ACTIVITY:
Print, exactly as they stand, the lines below from the one that has "Kiana Studio (114, 323)" to the one that has "First Leather Bag", inclusive, leaving out the pictures.
━━ SOURCE MATERIAL
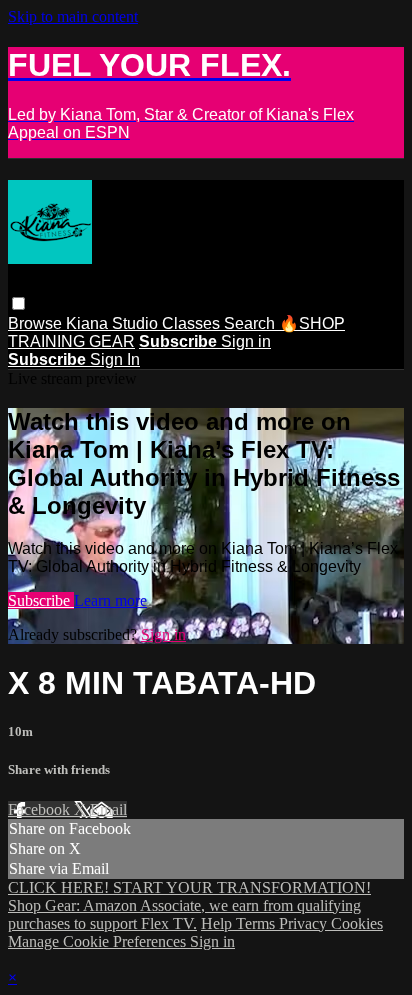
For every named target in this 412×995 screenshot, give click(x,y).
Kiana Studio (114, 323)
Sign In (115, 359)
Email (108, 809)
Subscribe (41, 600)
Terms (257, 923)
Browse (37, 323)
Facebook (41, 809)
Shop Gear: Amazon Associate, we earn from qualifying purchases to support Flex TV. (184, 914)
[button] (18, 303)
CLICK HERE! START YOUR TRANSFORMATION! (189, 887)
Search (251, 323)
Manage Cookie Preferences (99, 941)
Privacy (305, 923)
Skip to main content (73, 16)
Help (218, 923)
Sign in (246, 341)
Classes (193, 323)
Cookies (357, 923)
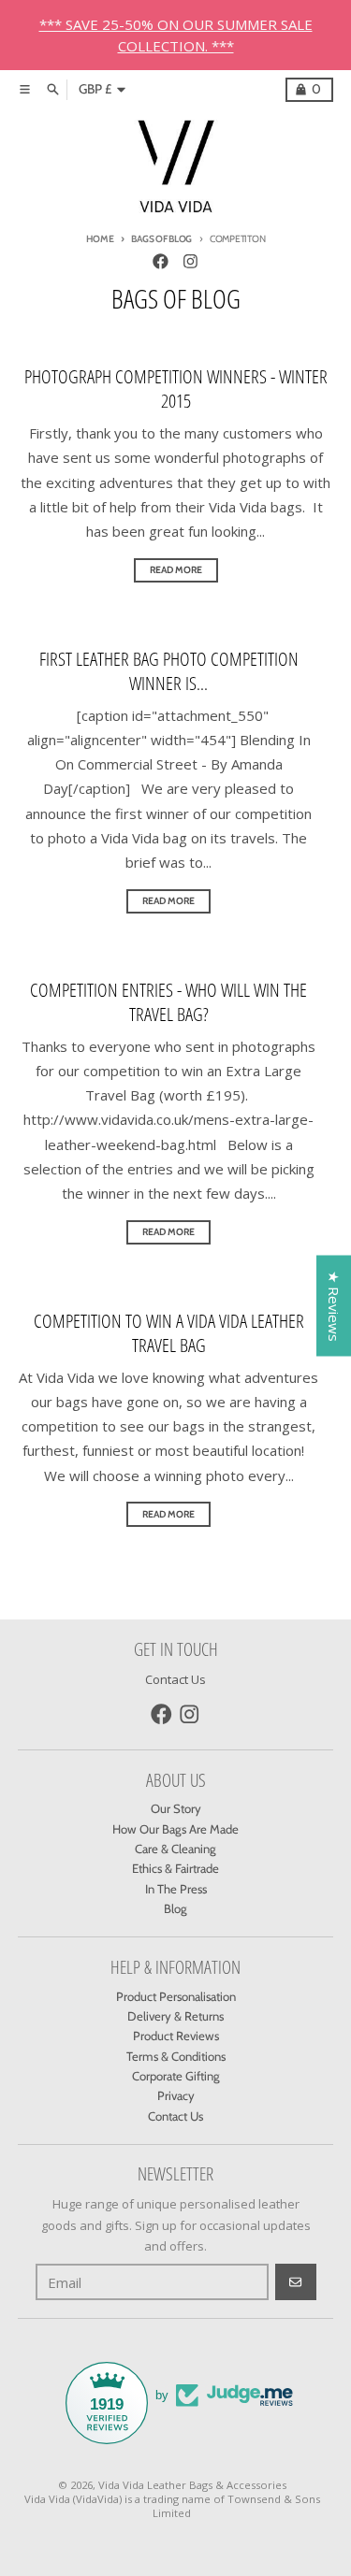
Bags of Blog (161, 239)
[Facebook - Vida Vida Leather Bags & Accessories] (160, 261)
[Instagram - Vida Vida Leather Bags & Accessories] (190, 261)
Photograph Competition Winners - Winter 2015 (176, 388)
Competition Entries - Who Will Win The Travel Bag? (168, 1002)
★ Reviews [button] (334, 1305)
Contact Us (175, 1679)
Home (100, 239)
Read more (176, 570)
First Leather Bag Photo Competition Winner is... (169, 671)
━━━━
━━ SOURCE MATERIAL
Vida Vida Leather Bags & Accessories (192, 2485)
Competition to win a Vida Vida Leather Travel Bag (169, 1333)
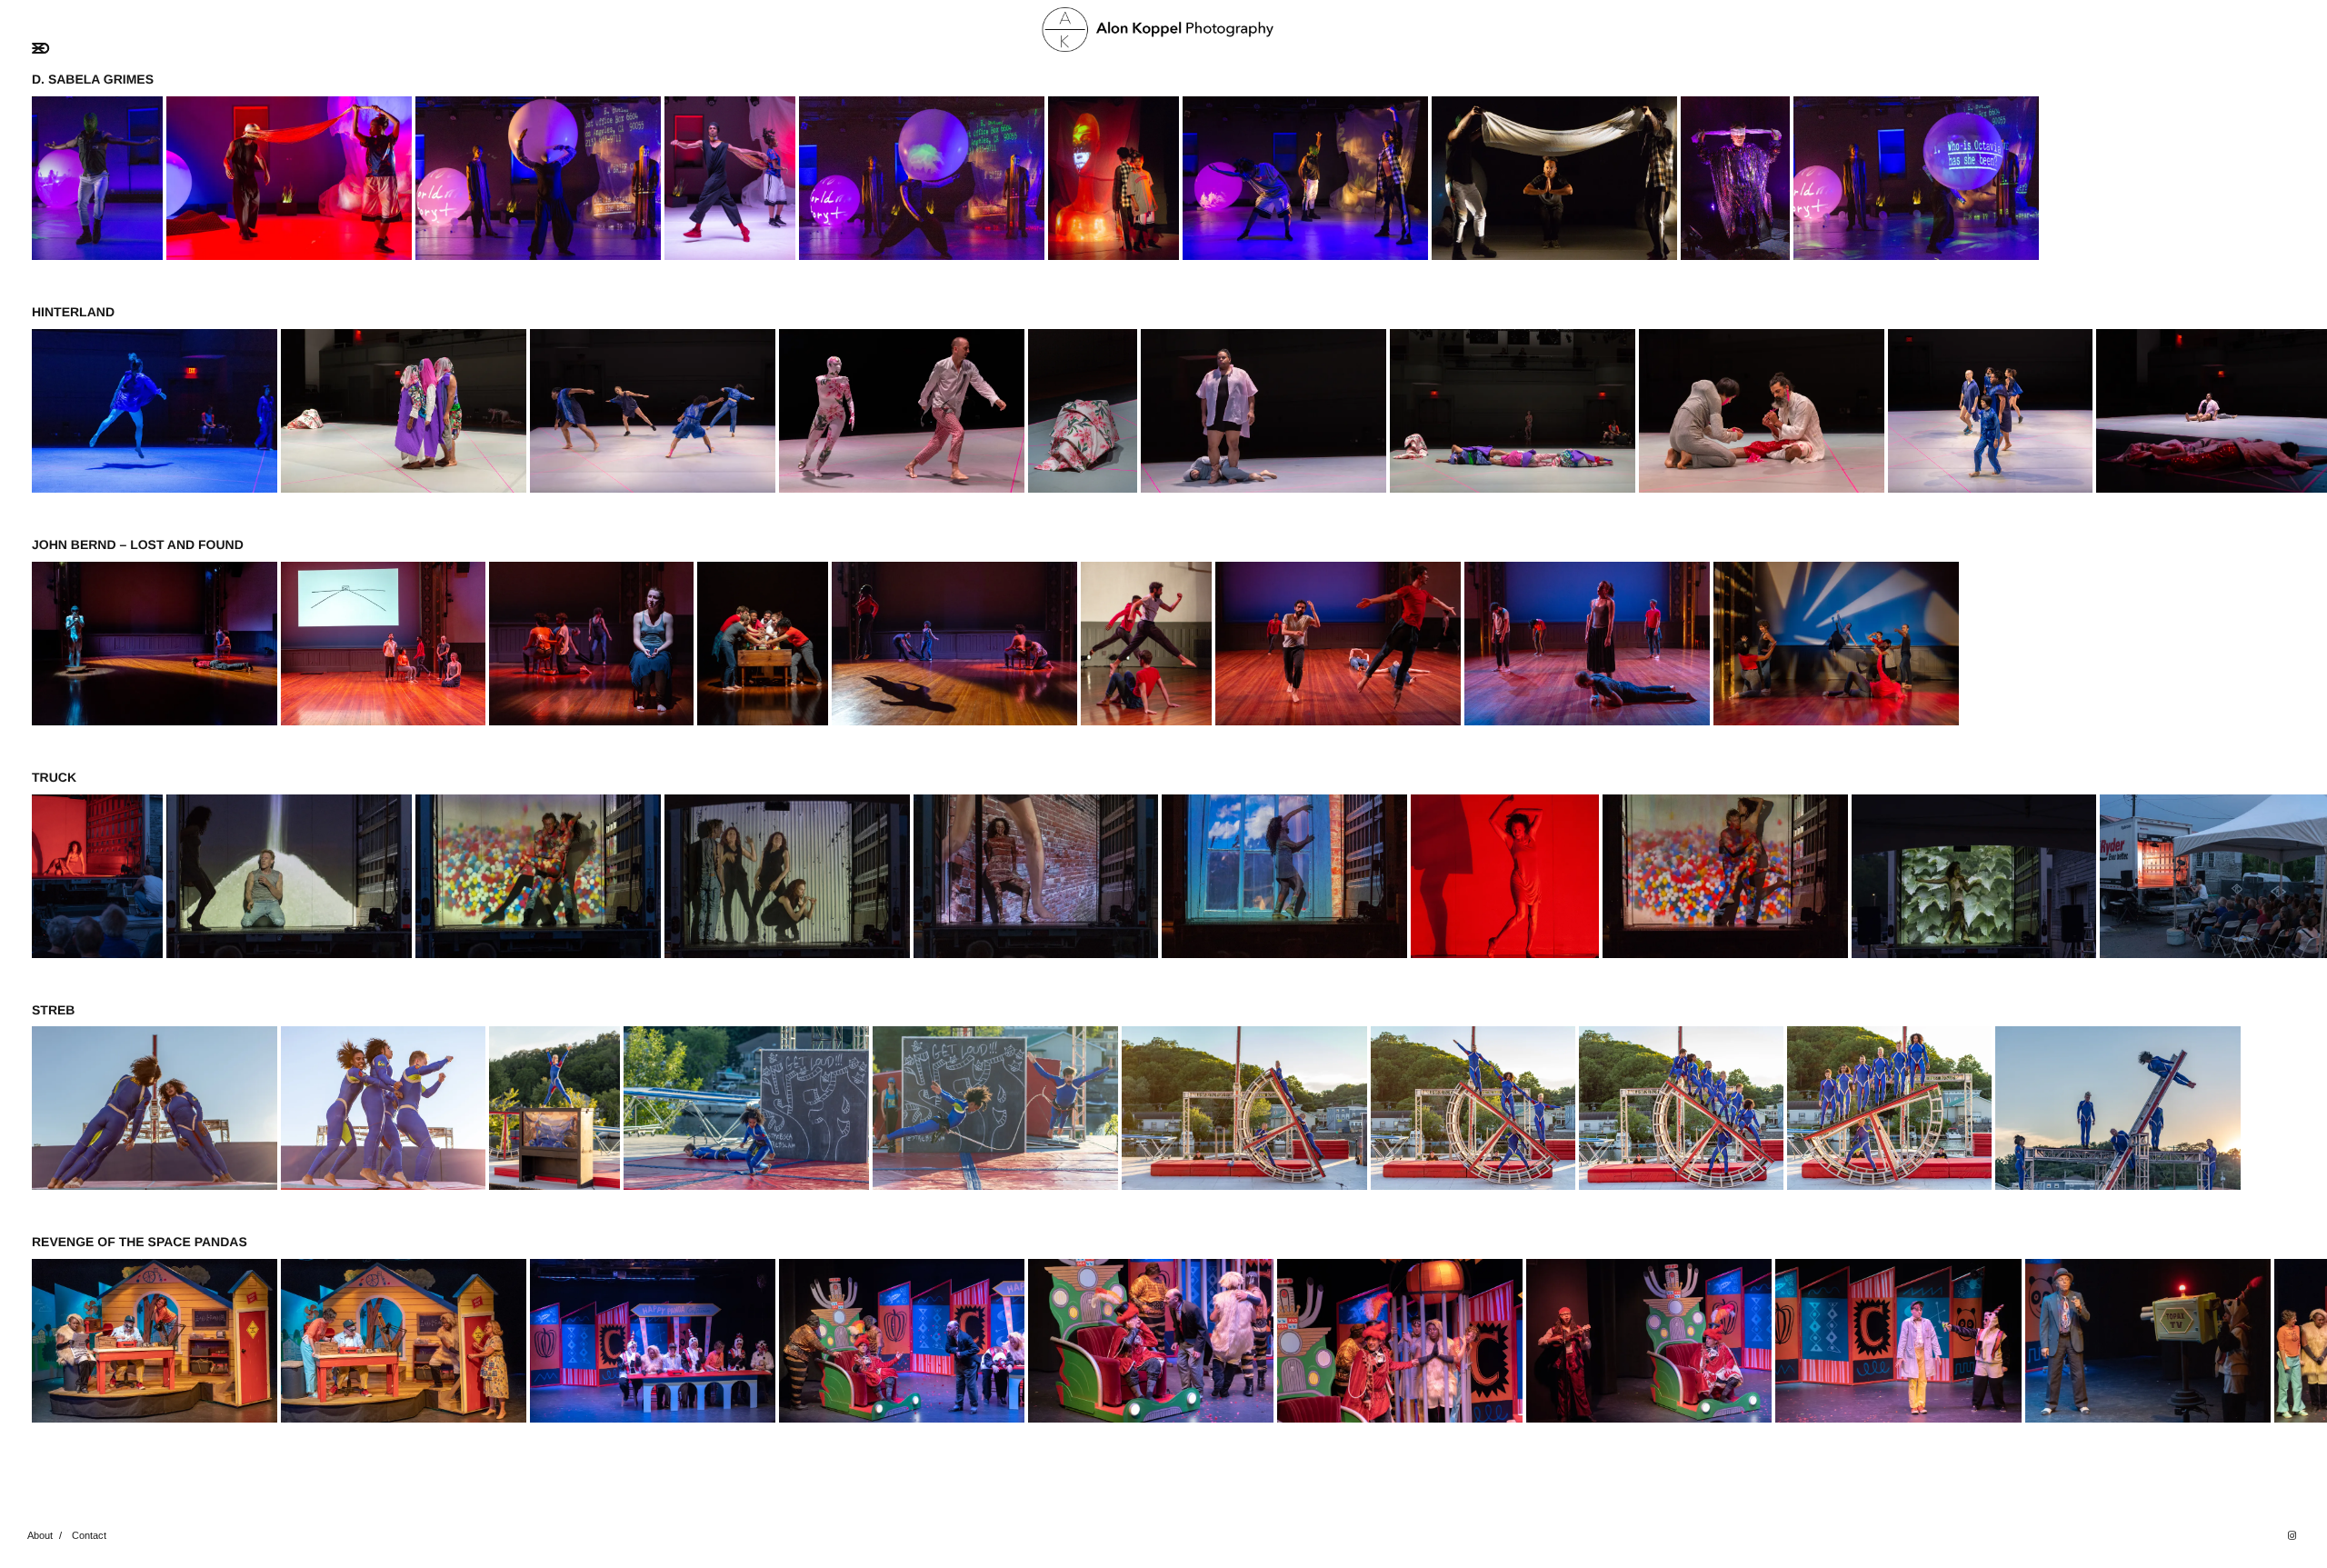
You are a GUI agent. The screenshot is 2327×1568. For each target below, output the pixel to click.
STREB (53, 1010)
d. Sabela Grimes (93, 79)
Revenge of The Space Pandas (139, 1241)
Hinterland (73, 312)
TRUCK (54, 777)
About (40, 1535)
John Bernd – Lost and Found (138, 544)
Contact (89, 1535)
━━━━
━━ SOURCE MATERIAL
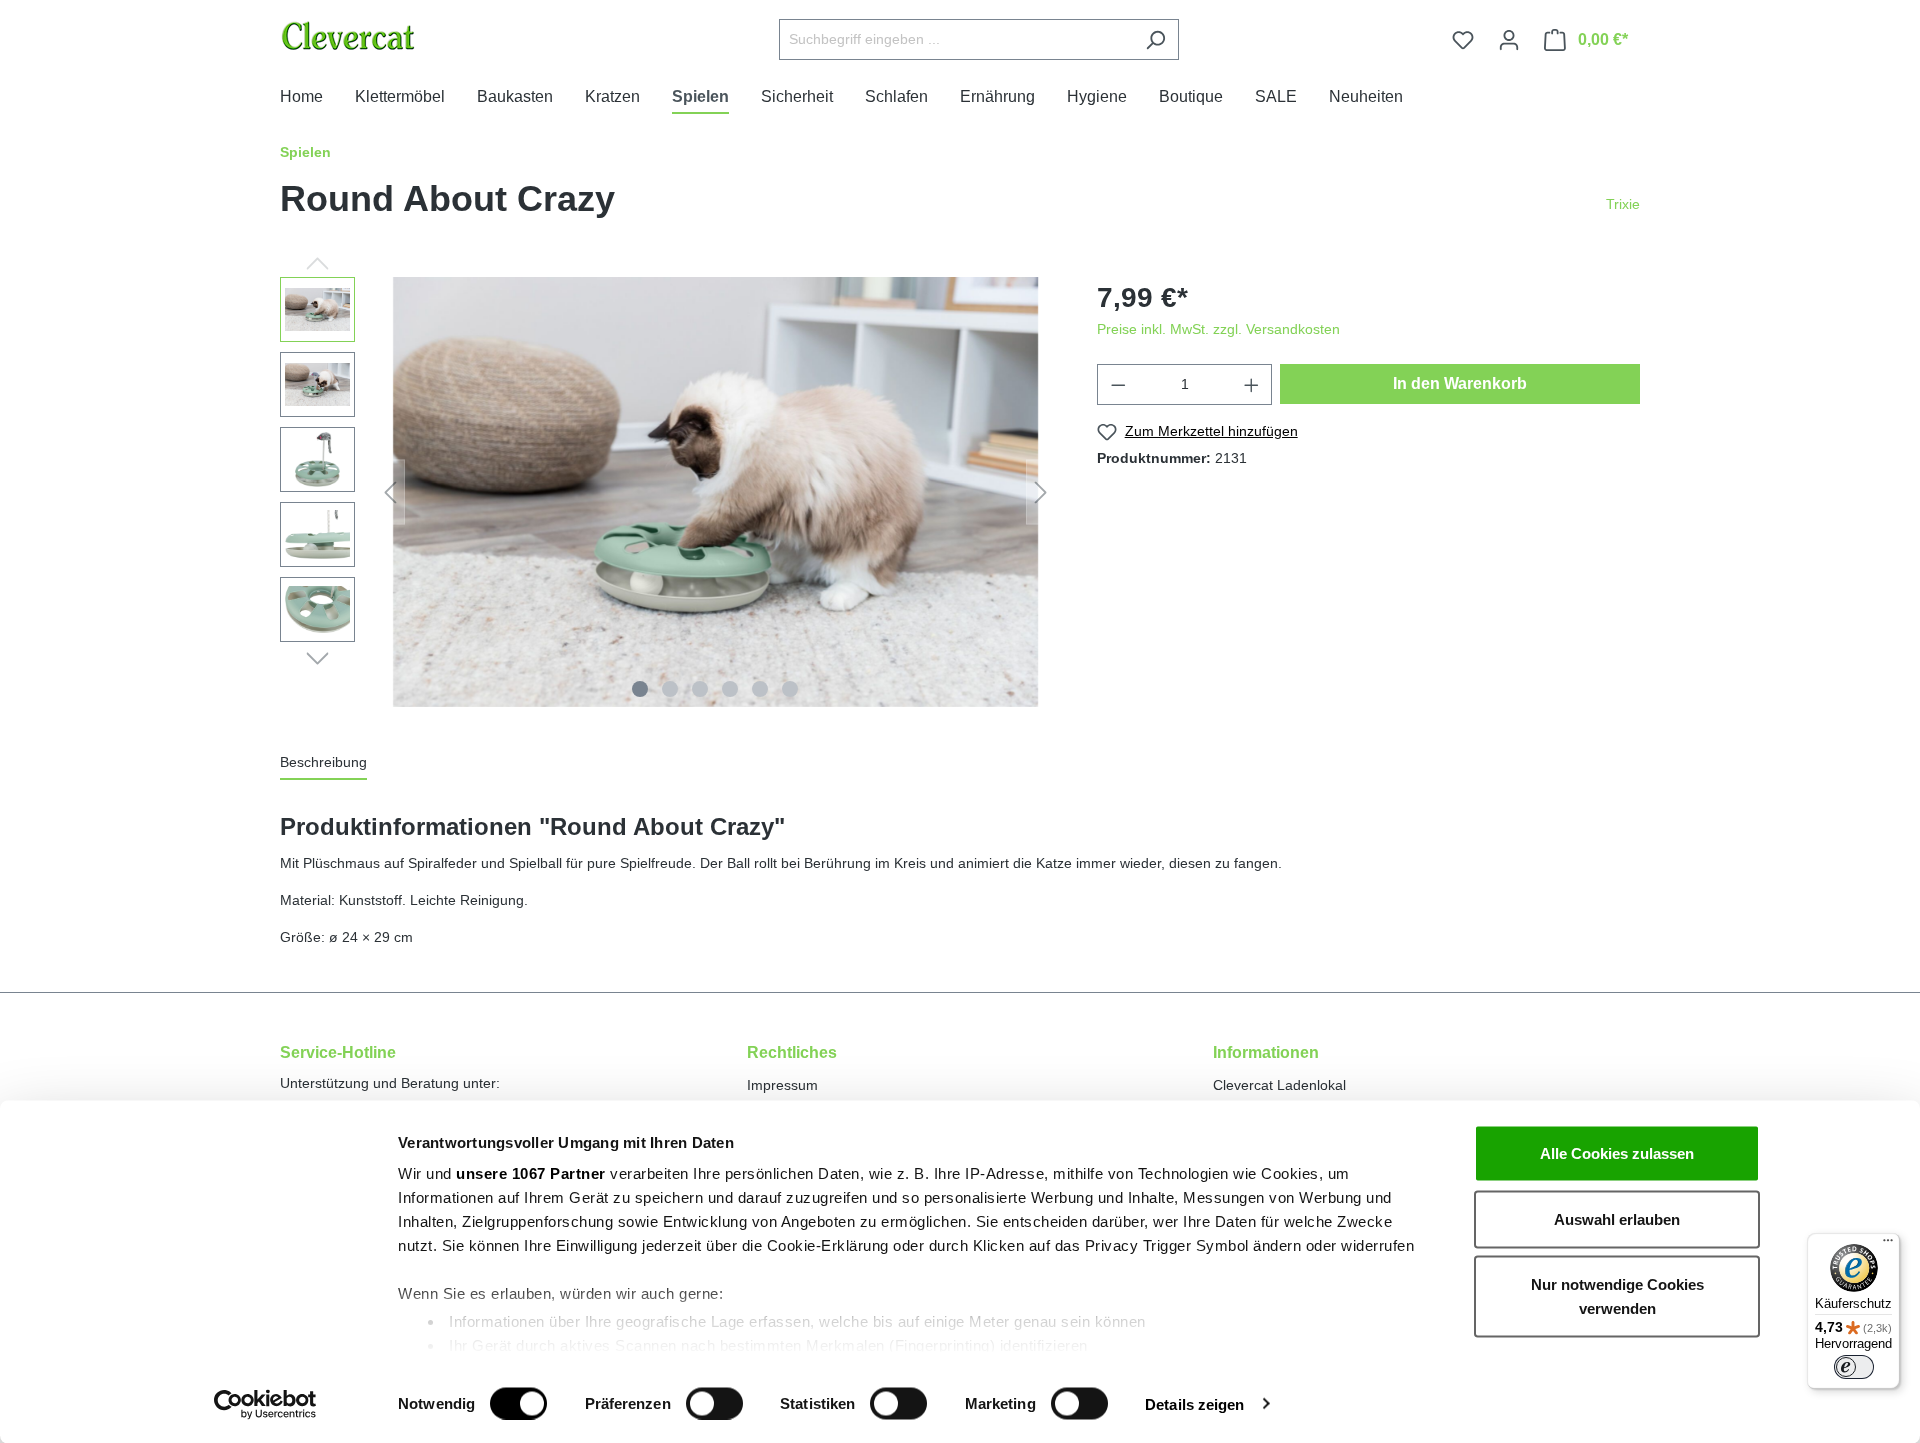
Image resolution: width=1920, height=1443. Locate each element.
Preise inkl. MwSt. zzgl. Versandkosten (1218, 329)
━━━━
EXERCISE RESULT:
Kiana Studio (114, 323)
Sign In (115, 359)
Email (108, 809)
Subscribe (41, 600)
Terms (257, 923)
Browse (37, 323)
Facebook (41, 809)
Shop Gear: Amazon Associate, we earn from qualifying purchases to support Flex TV. (184, 914)
[button] (18, 303)
CLICK HERE! START YOUR TRANSFORMATION! (189, 887)
Search (251, 323)
Manage Cookie Preferences (99, 941)
Privacy (305, 923)
Skip to main content (73, 16)
Help (218, 923)
Sign in (246, 341)
Classes (193, 323)
Cookies (357, 923)
Bags of Blog (161, 239)
[Facebook - Vida Vida Leather Bags & Accessories] (160, 261)
[Instagram - Vida Vida Leather Bags & Accessories] (190, 261)
Photograph Competition Winners - Winter 2015 (176, 388)
Competition Entries - Who Will Win The Travel Bag? (168, 1002)
★ Reviews [button] (334, 1305)
Contact Us (175, 1679)
Home (100, 239)
Read more (176, 570)
First Leather Bag Photo Competition Winner is... (169, 671)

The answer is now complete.